LCP said Land Registry data for the second quarter showed the start of a recovery in sales volumes and prices in prime central London, following two years of stagnation.
Sales volumes have seen an annual increase of 4.8% to 3,885 and average prices reached £1,946,151 in Q2 2017, representing quarterly price growth of 7.9%
However, the increase in average prices is largely due to a surge of high value sales, with buyers taking advantage of price discounting at the luxury end of the market. They include a number of significant high value sales, including £90m for a flat in 199 The Knightsbridge Apartments, the most expensive sale ever to transact through Land Registry.
Underlying price appreciation for the rest of the market is less buoyant. With the top 10% excluded, average growth falls from 7.9% to a more typical 4.5%. June reflected a more sedate picture with average prices falling back to £1.65m from an average £2.2m in April and May.
Naomi Heaton, chief executive of LCP, said: “The increase in average prices appears to reflect a greater proportion of high value properties being sold, rather than any significant underlying growth. Not only have we seen some very large individual sales but transaction data shows the £5m – £10m bracket was the most active in Q2 with a 23% increase over Q1.”
Heaton said this can be attributed to international homebuyers taking advantage of price discounts, alongside beneficial currency exchange rates.
A divergent dynamic is being seen in the lower value market. Price growth in the buy-to-let sector was the most sluggish, reflecting a 1.3% increase for properties under £810,000. The proportion of sales under £1m also decreased by 9%.

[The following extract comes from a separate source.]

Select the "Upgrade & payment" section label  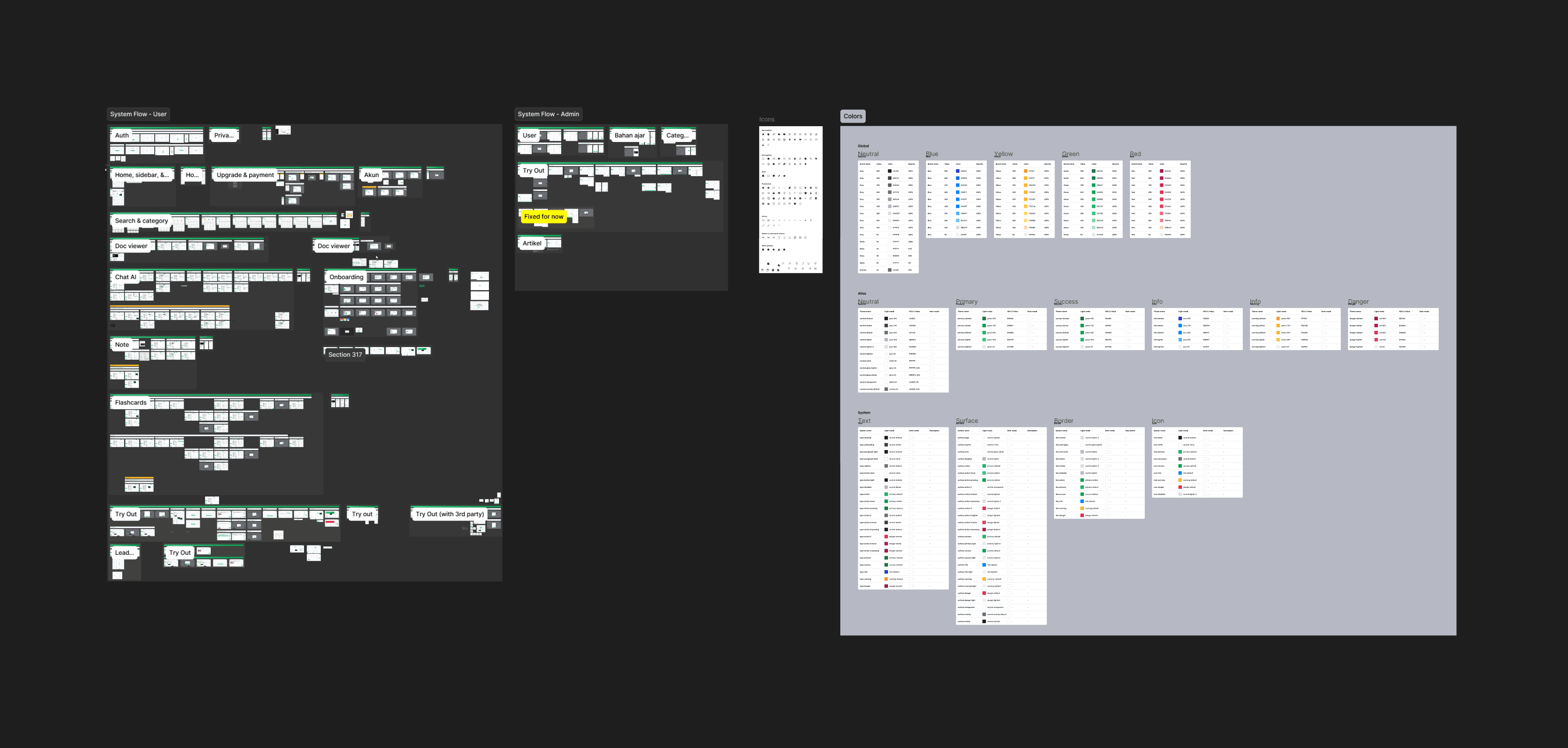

“The buy to let sector is seeing a much slower picture as investors continue to adopt a wait and see attitude,” added Heaton.
England and Wales and Greater London continue to see falling transactions and slower overall price growth, impacted by the introduction of mortgage caps, the instability in the domestic economy and the growing new build crisis.

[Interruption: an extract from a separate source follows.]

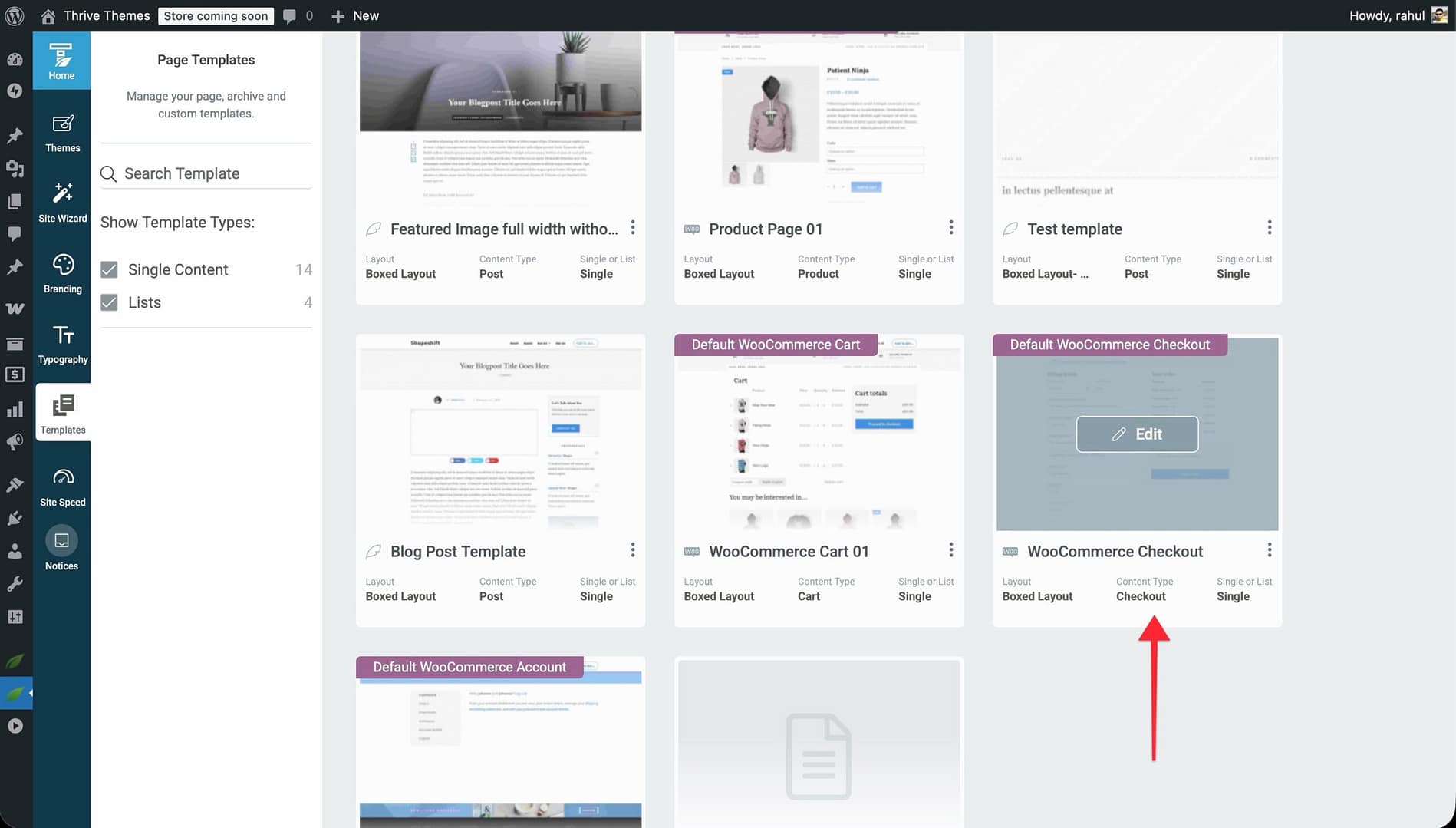Screen dimensions: 1456x828
Task: Click the Store coming soon badge
Action: click(216, 15)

Average prices in England and Wales have shown almost nil quarterly price growth at 0.27% and now stand at £287,823. Transactions fell by 12% in Q2 with 844,380 sales annually, the lowest since Q2 2010.
“Despite government measures to reduce Stamp Duty for 98% of the market and schemes to promote activity such as Help to Buy, weaker sentiment and restrictions on borrowing continue to impact on the domestic market in England and Wales,” said Heaton.
“The government seriously needs to address the growing affordability issues within the sector and support the building of more low-cost housing for buyers. The artificial stimulus packages and tax reliefs do not appear to be reinvigorating new buying activity.”